Nor should it come as a surprise if President Obama at some time, even within his first year of office, acts to lift US sanctions against the island nation that have been in place for more than 40 years.
In the short term, Mr. Obama’s actions might prove to be a boost for Cayman Airways as demand by Cuban-Americans to visit relatives in Cuba increases.
However, this short-term benefit is outweighed by the fact that Mr. Obama will likely also lift the restrictions banning most other Americans from travelling to Cuba legally.
Although the opening up of Cuba to American tourists would likely have significant effects on the Cayman Islands, not all of those effects would necessarily be bad.
For instance, the stale western Caribbean cruise routes – which are seeing a decline in passengers – could be revitalised by the addition of stops in Cuba. Of course, whether Cayman remains on the itinerary of some of the ships will likely depend on whether the proposed cruise berthing facility is built.
With investors ready to pour funding into Cuban tourism projects and a workforce of millions, it won’t take very long for berthing facilities to become a reality in two, three or even four ports in Cuba.
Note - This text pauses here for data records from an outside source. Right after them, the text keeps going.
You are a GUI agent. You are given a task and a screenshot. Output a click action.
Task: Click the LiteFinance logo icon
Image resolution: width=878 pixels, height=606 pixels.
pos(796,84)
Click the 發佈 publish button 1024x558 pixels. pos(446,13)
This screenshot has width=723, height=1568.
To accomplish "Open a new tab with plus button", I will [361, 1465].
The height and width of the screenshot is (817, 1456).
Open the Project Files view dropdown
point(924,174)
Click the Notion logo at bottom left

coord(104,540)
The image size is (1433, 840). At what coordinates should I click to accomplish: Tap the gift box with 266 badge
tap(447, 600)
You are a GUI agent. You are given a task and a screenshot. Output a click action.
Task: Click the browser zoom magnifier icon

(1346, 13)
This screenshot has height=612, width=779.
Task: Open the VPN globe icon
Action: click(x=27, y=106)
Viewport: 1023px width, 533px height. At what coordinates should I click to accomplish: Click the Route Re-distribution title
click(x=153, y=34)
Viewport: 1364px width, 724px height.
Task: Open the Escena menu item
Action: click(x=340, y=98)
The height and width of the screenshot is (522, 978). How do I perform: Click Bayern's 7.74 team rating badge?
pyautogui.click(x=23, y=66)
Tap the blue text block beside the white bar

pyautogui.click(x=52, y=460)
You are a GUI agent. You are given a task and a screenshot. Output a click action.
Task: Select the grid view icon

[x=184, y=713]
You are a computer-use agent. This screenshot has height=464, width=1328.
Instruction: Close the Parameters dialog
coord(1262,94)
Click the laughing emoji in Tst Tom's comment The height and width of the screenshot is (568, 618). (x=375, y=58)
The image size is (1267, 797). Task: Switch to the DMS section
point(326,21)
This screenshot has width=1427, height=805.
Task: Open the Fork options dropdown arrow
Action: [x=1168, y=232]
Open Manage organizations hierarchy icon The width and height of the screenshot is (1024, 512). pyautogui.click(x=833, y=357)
As for stay-over tourism, Cuba has a long way to go to approach the kind of tourism product Cayman has. Cuba does not have the level of restaurant or service quality that Cayman does, though these aspects could be corrected in relatively short order. However, Cuba also has some social issues that make it less attractive to families and high-end tourism, and those issues could take a decade or more to work through.
Regardless, everyone in the Cayman Islands tourism industry should begin preparing, if they haven’t already, for the inevitable and possibly imminent lifting of the US travel ban to Cuba.
Even if Cuba’s tourism market is significantly different than Cayman’s, our tourism product must step up if it is to meet the challenge of a new competitor that is actually even more conveniently located to the United States than we are.